Quobba took the turban off Hammond's head and drew him by the arm toward a well-mouth that yawned at one side of the chamber. A narrow spiral stair of metal dropped down this vertical shaft. Hammond went down it with the blue man going ahead and reaching back to steady him. The wizened little yellow man named Shau Tammas came after them with monkey-like agility. There was bright white light below, and they went down into the light, into a great room or hall that had been cut or blasted somehow out of solid rock.

The room was big and lofty. Brilliant white globes in the rock ceiling shed an almost shadowless illumination. Around the walls were unfamiliar machines, tables of whirring instruments, glittering metal assemblies. There were more than a score of people working busily at the machines—most of them were men, but some were women who wore shirts and shorts. The majority of these people were of a perfectly familiar type but there were a few who looked as unusual as Quobba and Tammas—a couple of stocky men with dull red skins, a lanky hollow-eyed man with a curious smooth gray complexion. They turned from their work to look at Hammond in surprise and quick-rising alarm.

He stared back, seeing their faces as though in a dream. He knew that he was nearly out. He would have sunk to the floor if Rab Quobba had not steadied him as he led him across the hall. Behind him wondering and excited men and women followed, their voices rising in a buzzing chatter. They went through connecting rock-cut halls to a small chamber that seemed their destination. Here were shelves of curious metal-bound books, wall-charts of astronomical diagrams, a couple of littered desks.

"Ez Jon Wilson, lanf do nos Hoomen," Quobba said to Hammond, pointing to the man who was coming toward them.

Jon Wilson was past middle age. He overwhelmingly reminded Hammond of someone, and suddenly he remembered. There had been a man named John Brown of Harper's Ferry, a long time ago. A harsh, fanatic leader. He had seen pictures of that man and this one was like him—the same gaunt narrow face of iron-hard planes, the same iron-gray hair, the deep hollow-caverned eyes, everything but the beard. The impact of those eyes was like a blow, and in them was an alert anxiety as he looked at Hammond.

There was a girl at his side, slender in her brief garment, her dark hair falling to touch her shoulders. She was pretty as a hawk, and her dark eyes were wide with wonder.

"Ez an do Vramen?" she asked quickly of Rab Quobba.

"Nun, Iva!" the blue man said. His battered face was earnest as he made rapid explanations, pointing excitedly upward toward the rock ceiling.

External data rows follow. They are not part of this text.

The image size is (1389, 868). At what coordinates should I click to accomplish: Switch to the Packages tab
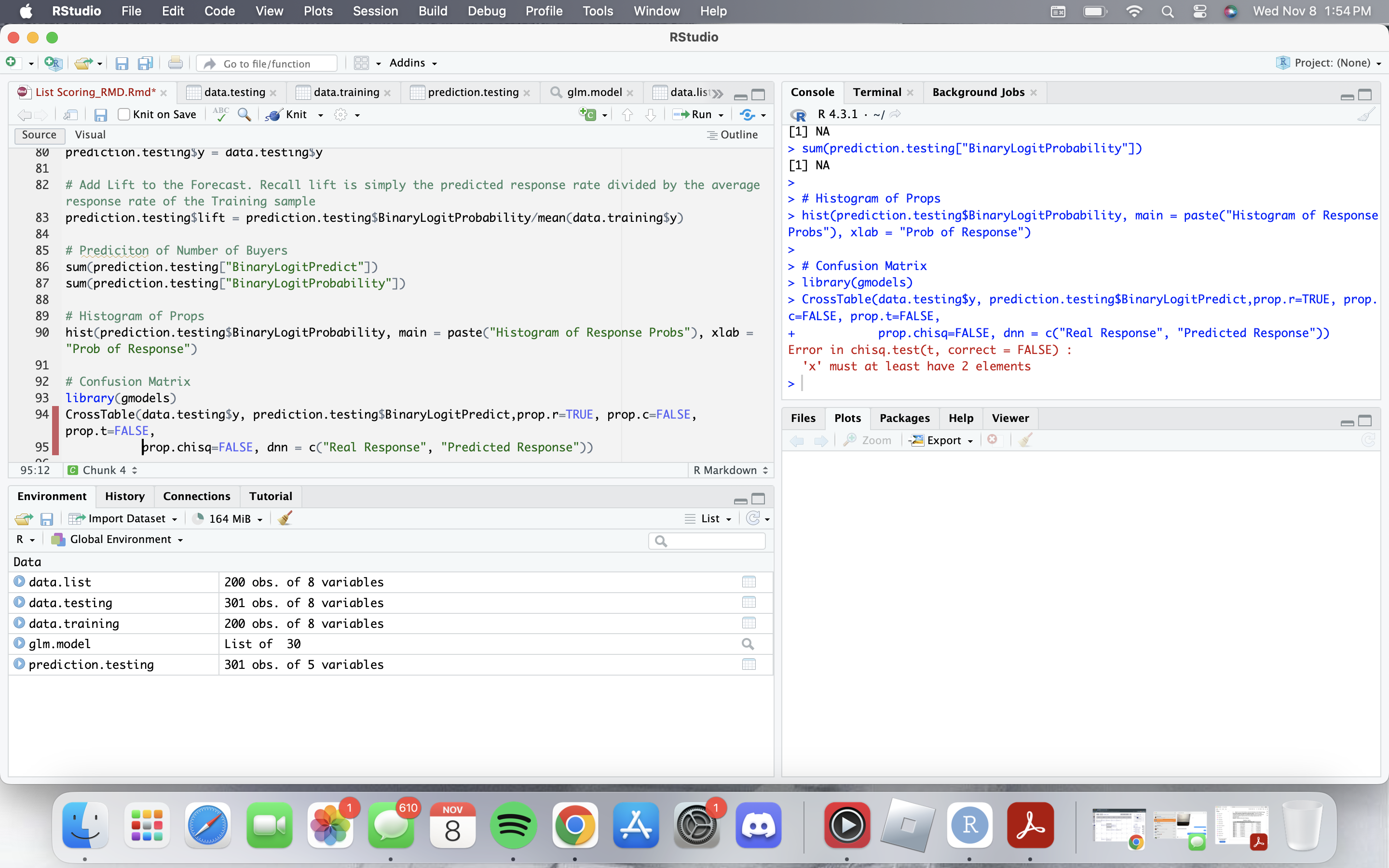(x=904, y=418)
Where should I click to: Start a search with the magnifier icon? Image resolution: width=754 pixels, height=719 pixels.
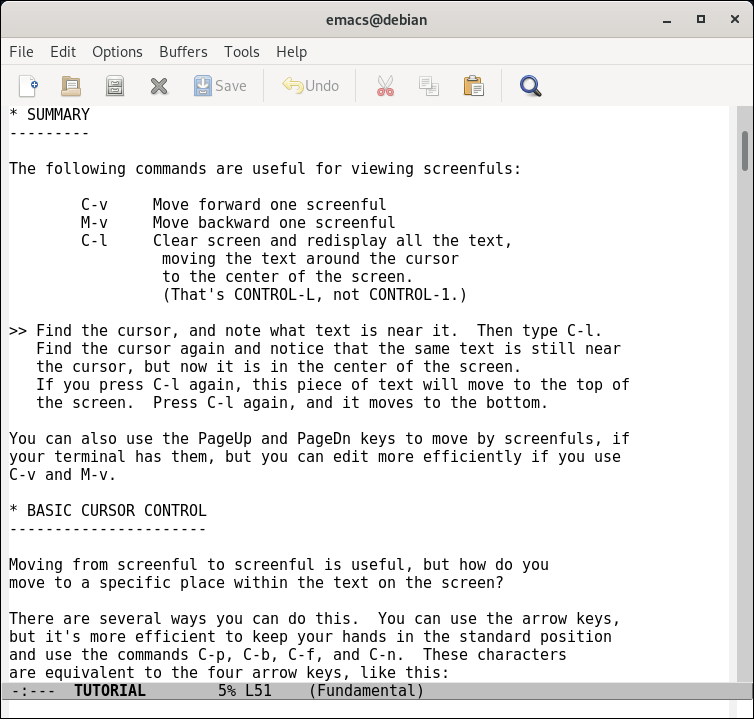point(530,86)
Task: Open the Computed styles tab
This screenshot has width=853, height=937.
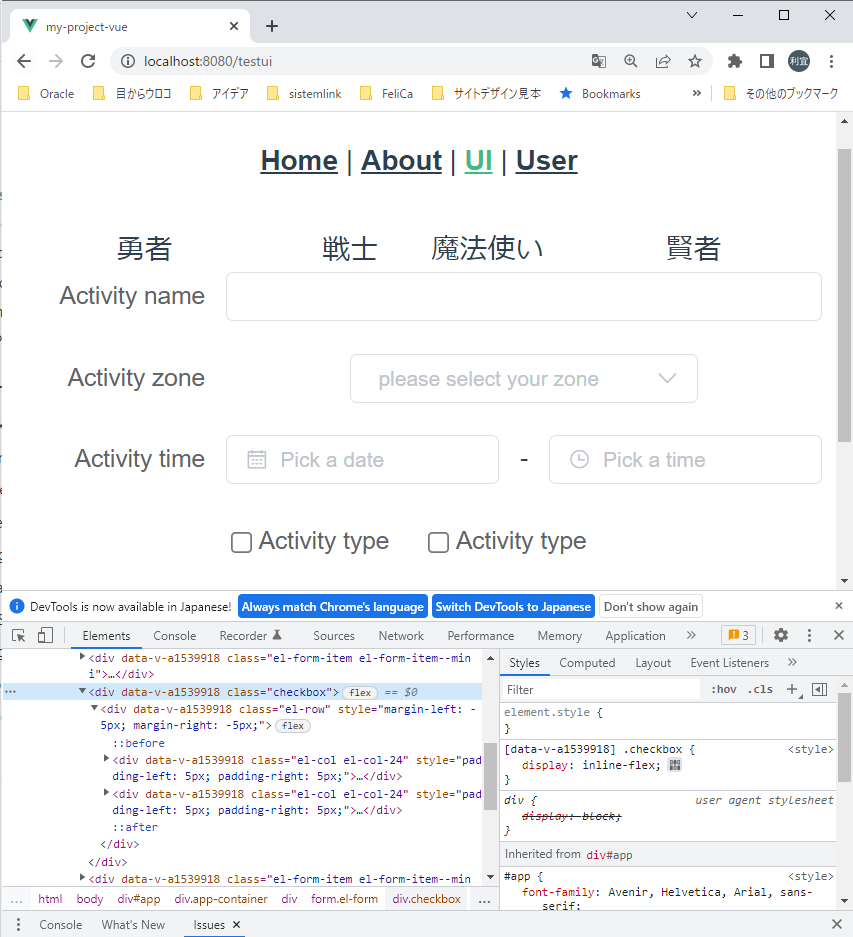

To Hammond it was more like a dream every minute. The whole scene was blurring. He had kept going on sheer nerve, but now the inevitable reaction hit him like a mountain falling on him. He tried to hold on, to fight back the shapeless darkness. He became aware that an altercation was going on. A tall hard-eyed man with sandy hair was speaking rapidly to Wilson, gesturing at Hammond with suspicion in every line of his face. Suspicion and hate.

"Dito, ez fa Vramen!" the sandy-haired man said, and a mutter of agreement came from those crowded in behind Hammond. But Quobba shook his head in angry denial.

"Ez nun, Lund!"

But the sandy-haired man only talked louder, against Quobba.

It was pretty obvious, Hammond thought, that at least some of these people thought he was a spy or ally of some enemy of theirs called the Vramen. And, ignorant as he was of their language, how was he going to tell them the truth about himself?

Even more important, how was he going to make them believe it?